PENERIMA PEMBAYARAN BERIKTIKAD BURUK
Jika orang yang menerima pembayaran itu beriktikad buruk karna seharusnya tidak di bayarkan
kepadanya,dia di wajibkan mengembalikan pembayaran yang bukan hak nyaitu di tambah dengan

bunga dan hasil-hasilnya.terhitung sejak hari pembayaran tanpa mengurangi penggantian


biaya,kerugian,dan bunga jika bendanya telah merosot nilai nya pasal 1362 ayat(1) KUHPdt)

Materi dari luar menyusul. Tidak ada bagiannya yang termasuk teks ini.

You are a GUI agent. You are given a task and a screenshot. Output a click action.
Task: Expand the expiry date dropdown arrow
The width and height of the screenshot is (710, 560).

PENERIMA PEMBAYARAN BERIKTIKAD BAIK

Akan tetapi jika orang yang menerima suatu benda sebagai pembayaran yang tidak di
wajibkan itu dengan iktikad baik,kemudian dia menjual benda tersebut dia hanya di
wajibkan mengembalikan harga benda itu.
Orang yang menerima pengembalian benda itu di wajibkan mengganti segala pengeluaran
yang perlu guna keselamatan benda tersebut.jika pengeluaran itu tidak atau belum di
ganti,orang yang menguasai benda itu berhak menahan bendanya samapi pengeluaran itu
di lunasi (pasal 1364 KUHPdt)

G.HAPUSNYA PERIKATAN

1.pembayaran

Yang di maksud dengan pembayaran dalam hal ini tidak hanya meliputi penyerahan
sejumlah uang tetapi juga penyerahan suatu benda.dengan kata lain perikatan berakhir
karna pembayaran dan penyerahan benda.
Jadi,dalam hal objek perikatan adalah sejumlah uang.maka perikatan berakhir dengan
pembayaran hutang.

Supaya penawaran pembayaran itu sah.perlu di penuhi syarat-syarat:

a.di lakukan kepada kreditor atau kuasanya;

b.di lakukan oleh debitor yang wenang membayar;

c.mengenai semua uang pokok,bunga,dan biaya yang telah di tetap kan;


d.waktu yang di tetapkan telah tiba;

e.syarat di mana utang di buat telah terpenuhi;

f.penawaran pembayaran di lakukan di tempat yang telah di tetapakn atau tempat yang
telah di setujui;dan
g.penawaran pembayaran di lakuan oleh notaris atay juruvsita di sertai oleh dua orang saksi.